YOUR INSTRUCTIONS :: Extract the lines of the items below word for word, beginning at the line that contains "This screenshot has" and stopping after the line that contains "pyautogui.click(x=91, y=742)".
-- start STORED ROWS --
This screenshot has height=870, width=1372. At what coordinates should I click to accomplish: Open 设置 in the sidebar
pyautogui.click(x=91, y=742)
-- end STORED ROWS --
-- start STORED ROWS --
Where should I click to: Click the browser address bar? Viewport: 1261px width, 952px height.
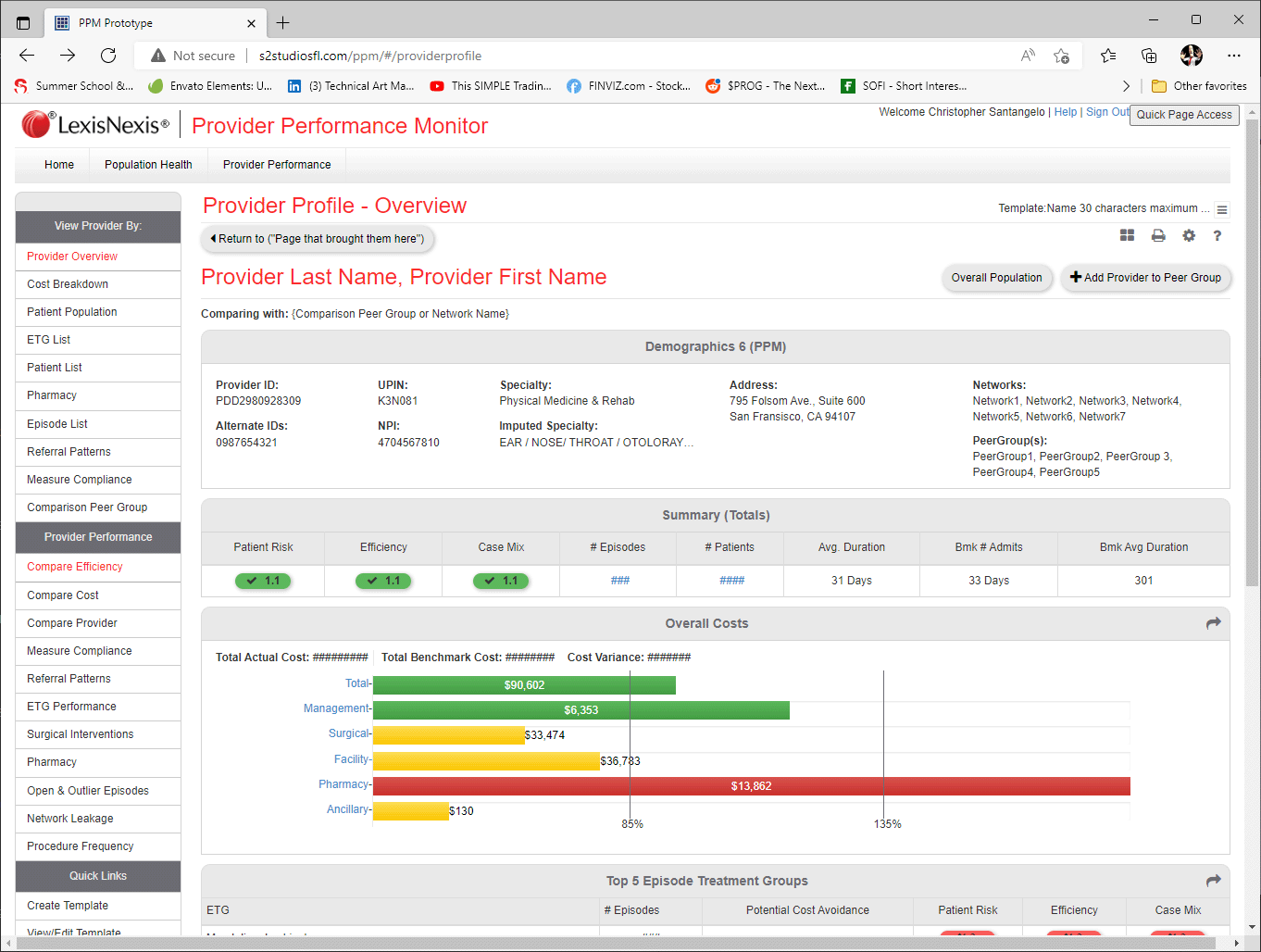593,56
-- end STORED ROWS --
-- start STORED ROWS --
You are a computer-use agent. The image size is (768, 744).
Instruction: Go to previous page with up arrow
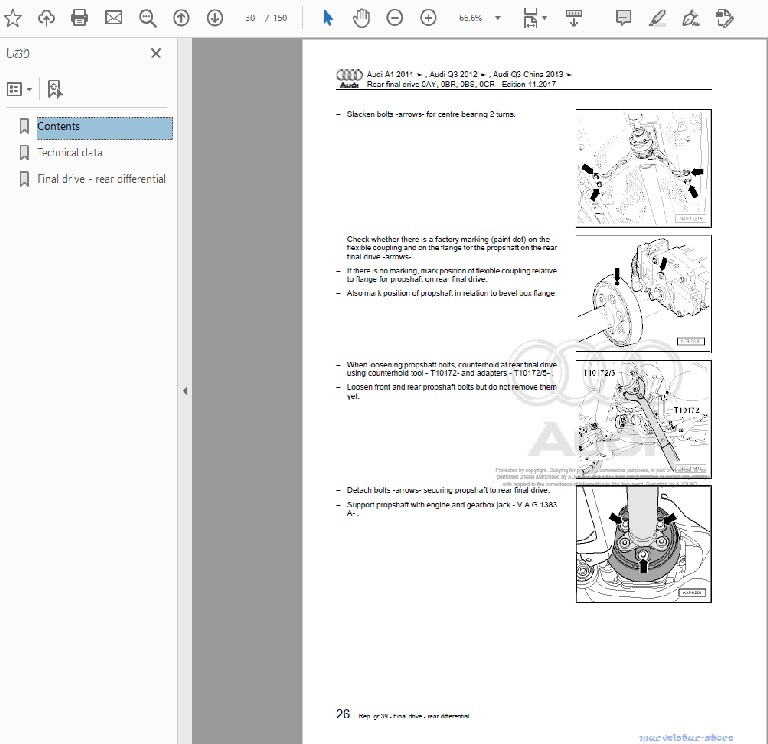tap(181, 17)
-- end STORED ROWS --
EXPECTED ANSWER ::
This screenshot has height=870, width=1372. At what coordinates should I click to accomplish: Open 设置 in the sidebar
pyautogui.click(x=91, y=742)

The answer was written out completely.